The fact is, nobody can claim credit for Flip's success except Flip. He's never gotten the really big contract - there's always a reason to keep the chip on the shoulder - but for $1 million to 1.5 million a season, he's moved from Seattle to Cleveland to Detroit to Indiana to Atlanta. Teams know what they're getting. He's actually more valuable to a good team. He might look like just another gunner on a bad team. He'll take shots in a hurry, create energy, turn the ball over sometimes. But for the Hawks, he's proved to be an ideal complement to starting point guard Mike Bibby and shooting guard Joe Johnson. He spells both, averaging 23.4 minutes. On Saturday night, he played 22 minutes against Cleveland, scored 22 points.
Asked one night after a game at the Nets why Murray had played more than Bibby, Hawks coach Mike Woodson simply said, "Flip had it going."
The DVD is of an artist at work. A rookie LeBron James trying to guard Flip, tripping over his feet. Are they D-Wade and Kobe, victims of Flip crossovers? Kevin Garnett glaring at Flip after Flip beat him on a drive. Flip dunking, 50 Cent rapping in the background. Then a whole compilation of warp-speed crossovers.
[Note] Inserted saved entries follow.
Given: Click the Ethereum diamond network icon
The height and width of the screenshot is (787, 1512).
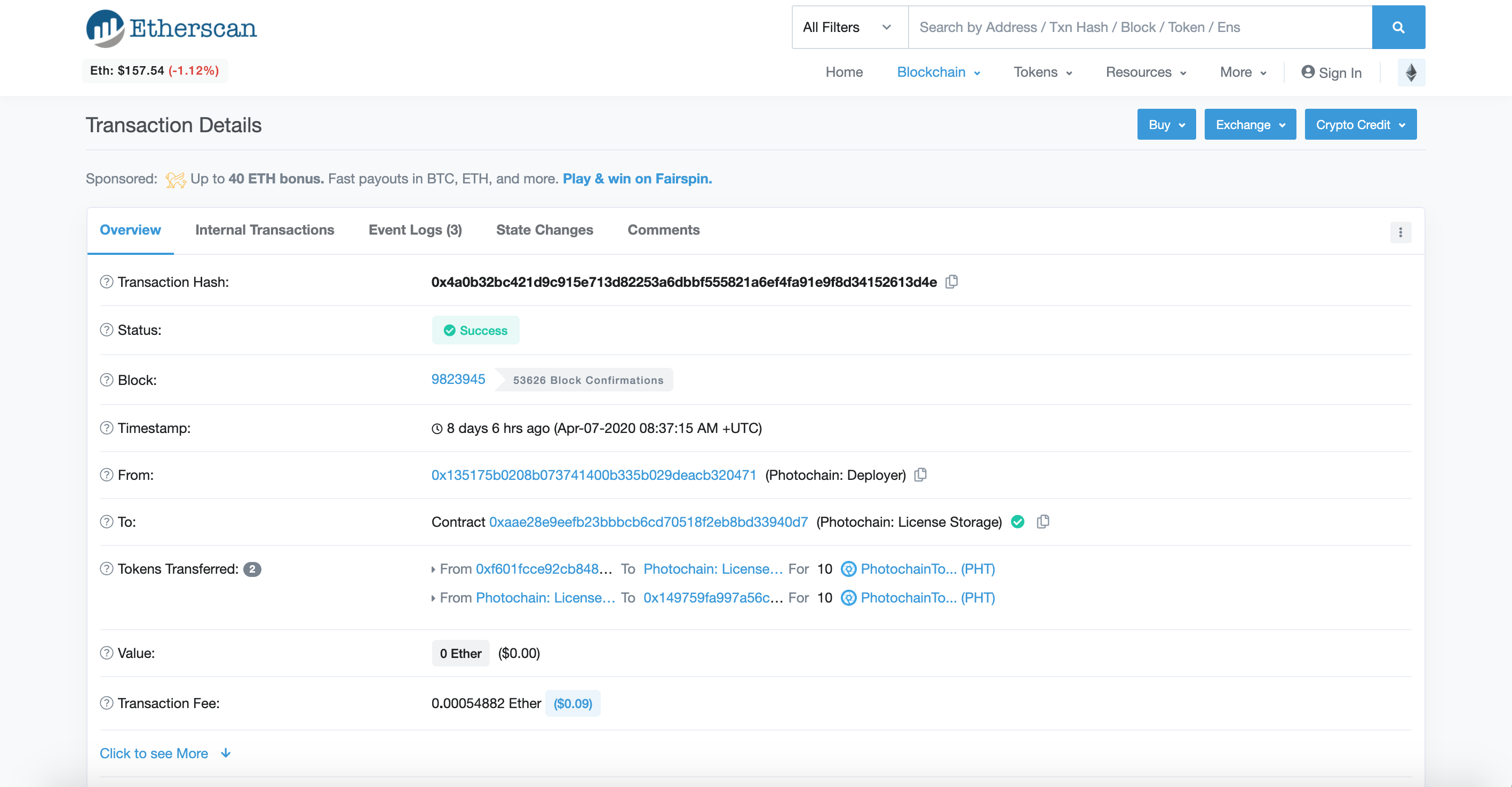Looking at the screenshot, I should [x=1411, y=73].
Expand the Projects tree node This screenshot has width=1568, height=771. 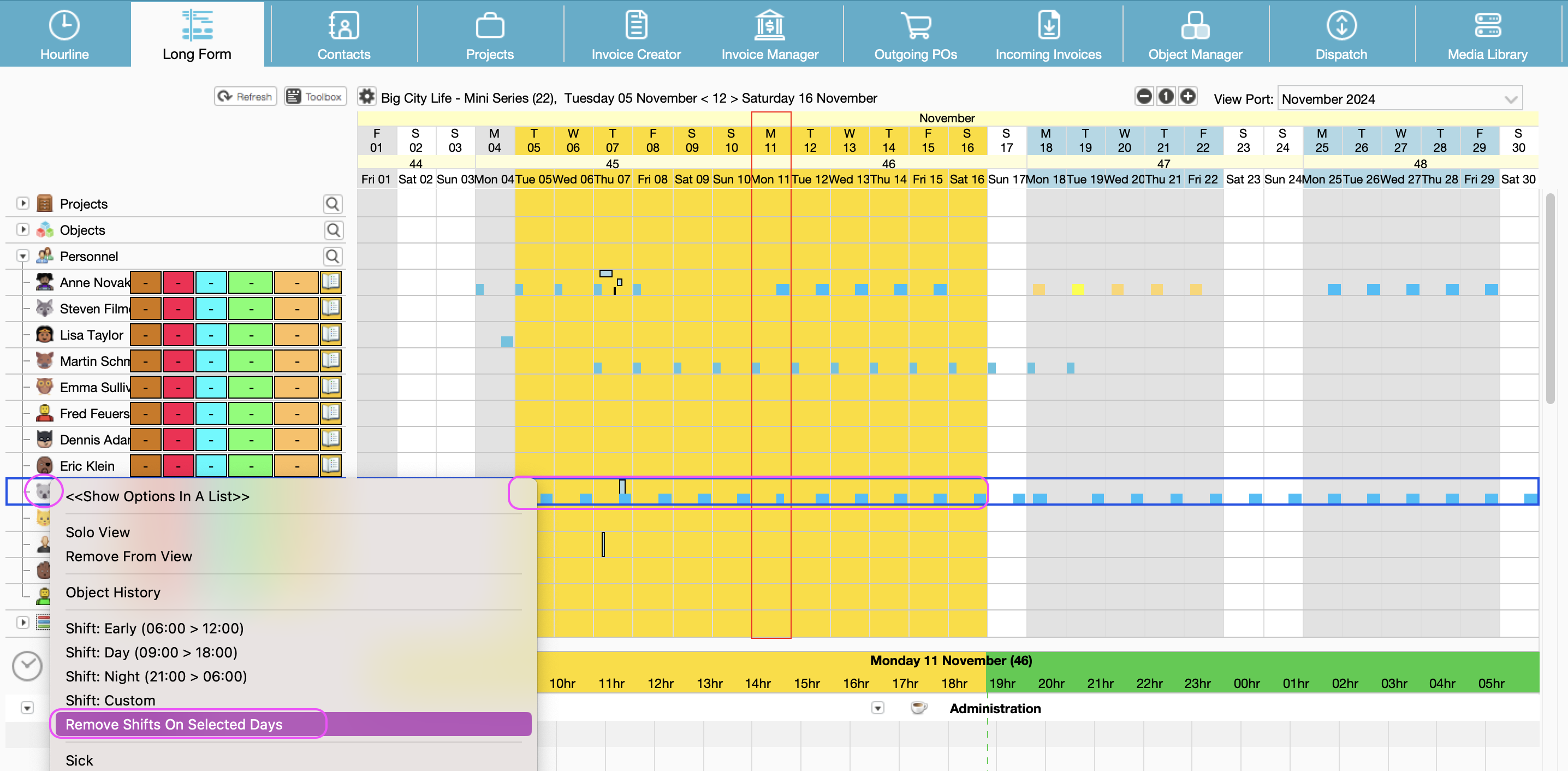(x=23, y=204)
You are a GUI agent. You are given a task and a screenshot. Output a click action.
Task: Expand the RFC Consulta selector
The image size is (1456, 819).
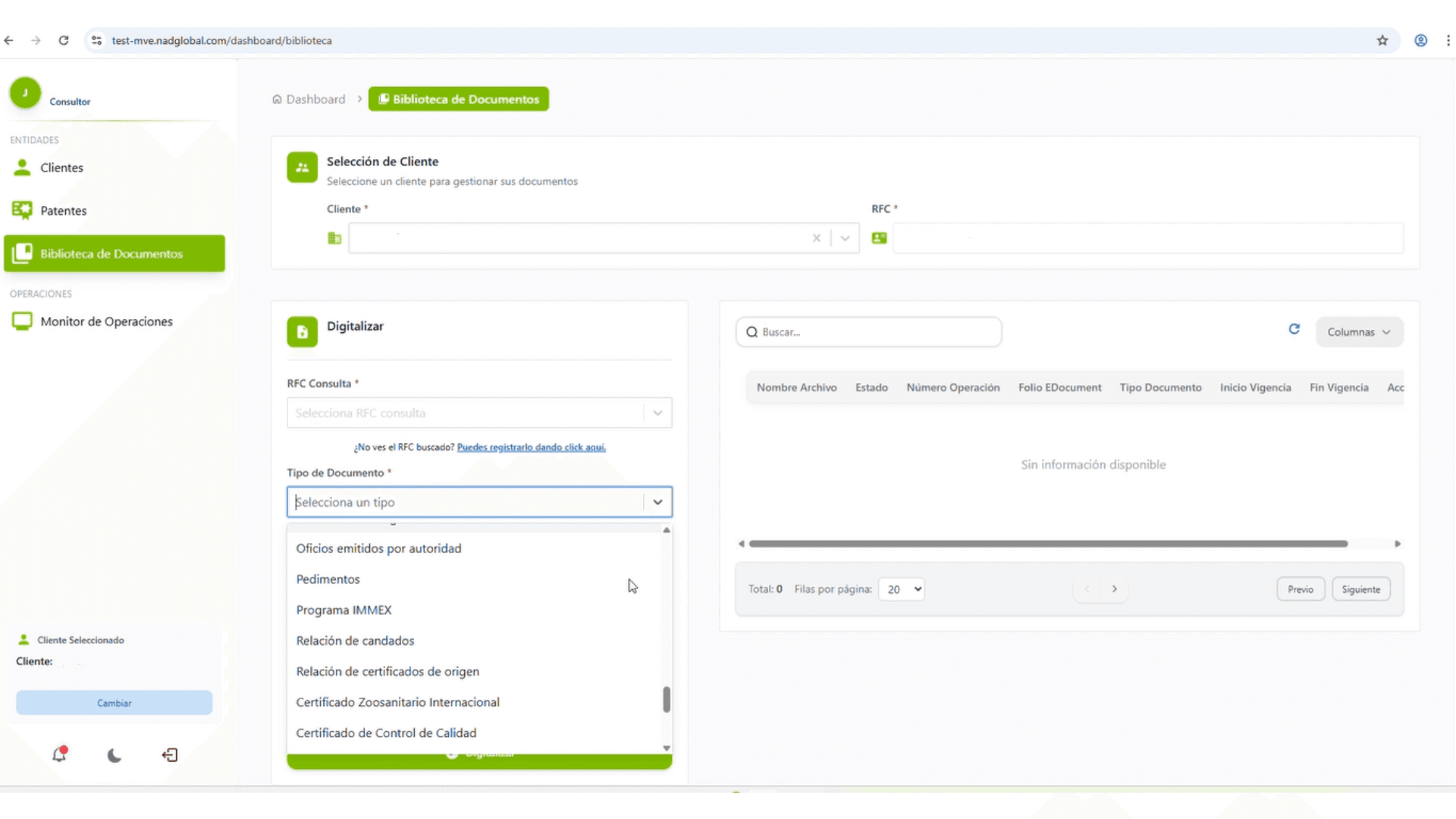(657, 413)
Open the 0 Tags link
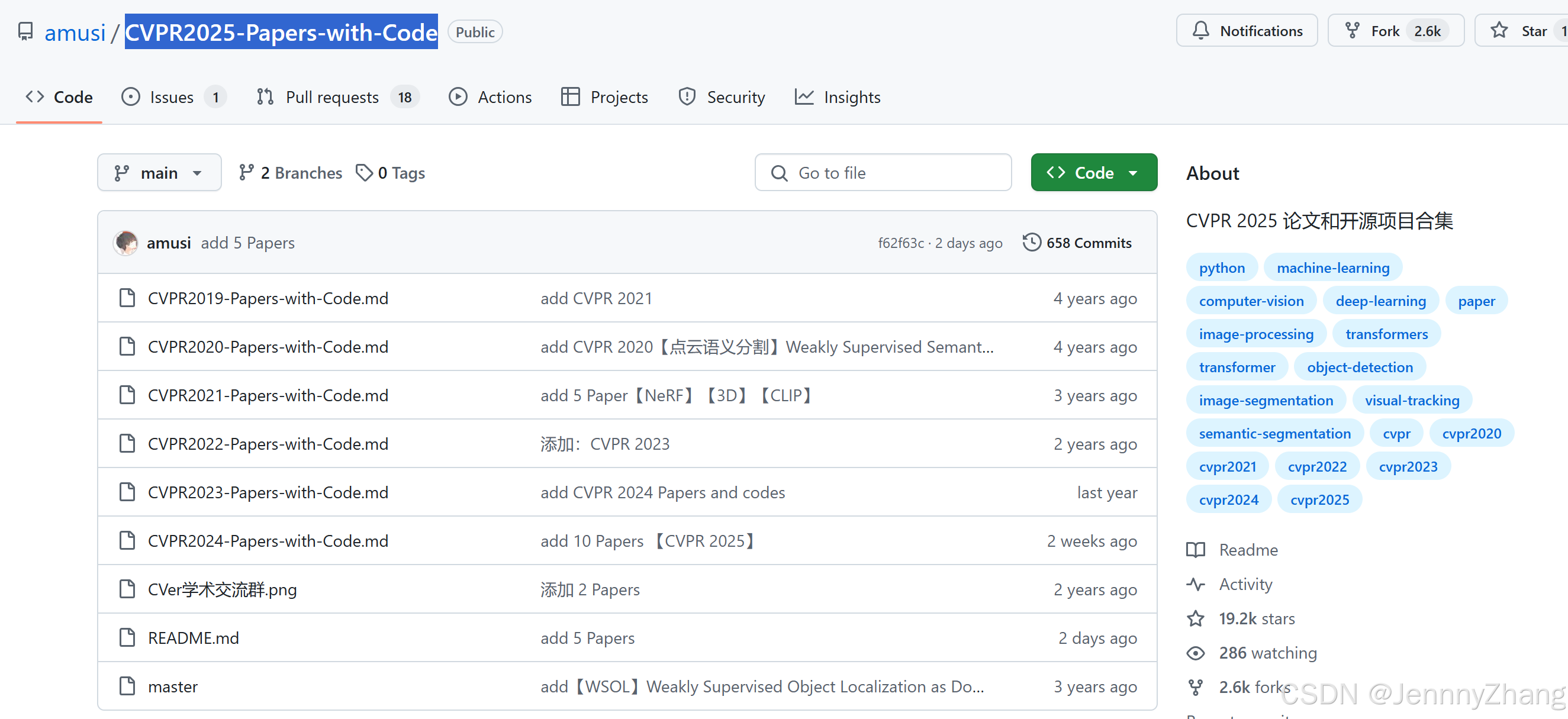 (x=391, y=173)
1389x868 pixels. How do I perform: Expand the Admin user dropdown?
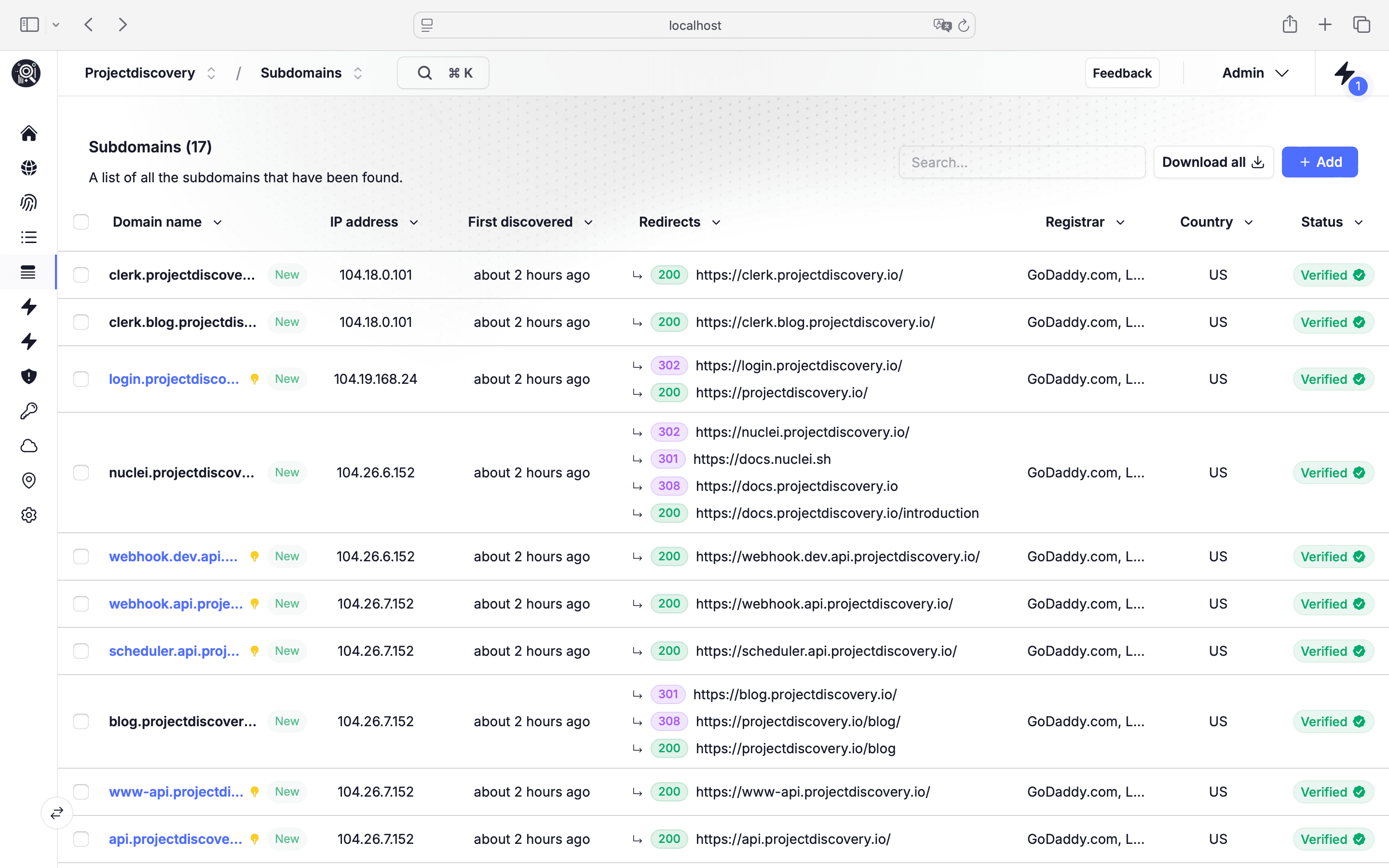tap(1255, 73)
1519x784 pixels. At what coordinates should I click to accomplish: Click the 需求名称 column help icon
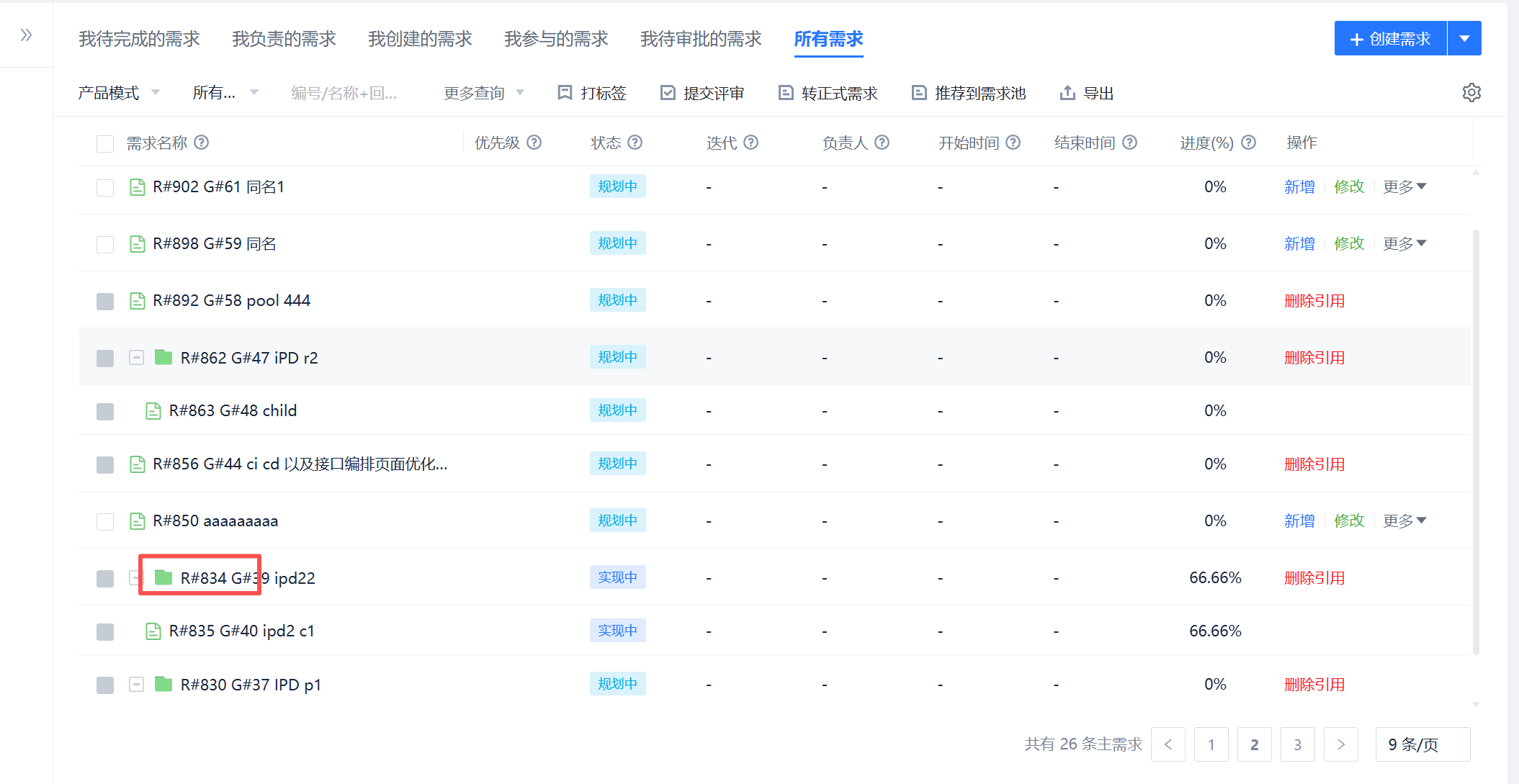pyautogui.click(x=202, y=143)
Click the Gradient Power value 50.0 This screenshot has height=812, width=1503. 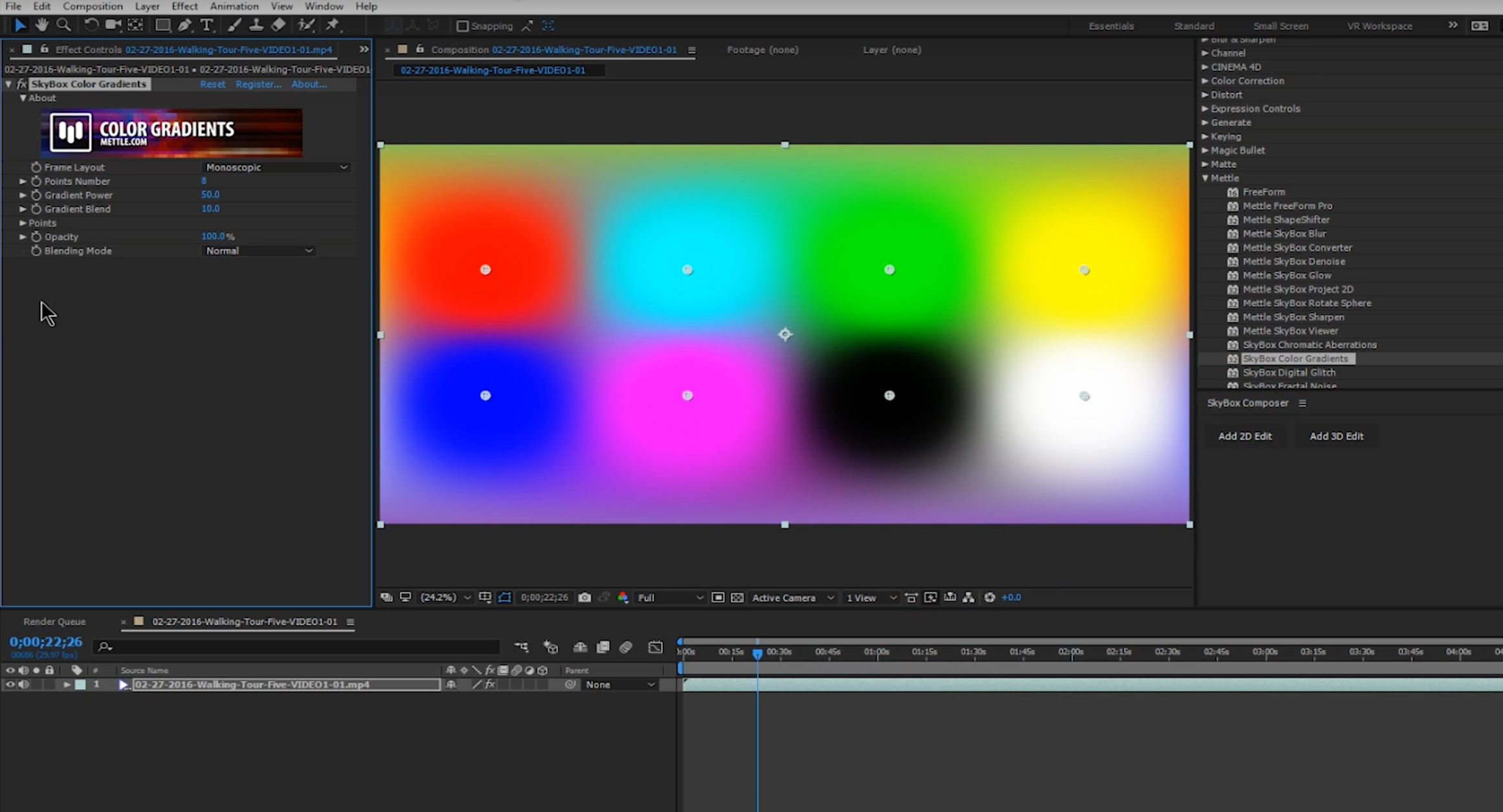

"This is the last copy. Nobody has them anymore," said Kareem Williams, handing it over for a viewing.
The DVD cover looks professional. It has Flip in his Seattle uniform, holding a ball. UNDERGROUND LEGEND. FLIPSIDE, THE DVD.
The title fits his career perfectly. The tape was made by a North Philly guy named Coconut who did some work for And1, the apparel company. The Flip highlights on the tape weren't exactly licensed for distribution by the NBA, and 50 Cent presumably didn't get any royalties, but it seems like everybody in Strawberry Mansion has seen that tape, made in 2004. A couple of current Strawberry Mansion High stars said they'd seen it. Vaughn said he used to have copies but gave his last one to Ray Felton, the Charlotte Bobcats point guard. Vaughn made about a dozen phone calls trying to find a copy before reaching Kareem.
The tape shows Flip taking over the NBA rookie-sophomore game in 2004. In that kind of game, Flip knew he could bring out some 33d and Diamond moves. One time, he faked a crossover, with Kirk Hinrich facing him. Flip wrapped the ball around Hinrich and placed the ball on Hinrich's back for a second, like a Globetrotters move.
"Kirk got mad, actually," said Kareem Williams, who was at the game and has been friends with Flip since sixth grade.
Williams said he was down in Atlanta recently with Flip and he brought the DVD. They were laughing watching it.
"They moves he put on LeBron, he put on me in sixth grade," Williams said. "It's always been him. The last three or four years, it's been toned down."
Flip knows that the moves may be refined - he's a long way from the playground now - but they're still in his arsenal.
"I'm able to get to the basket at will," Murray said himself the morning after he'd taken on the Celtics. "That's what got me here."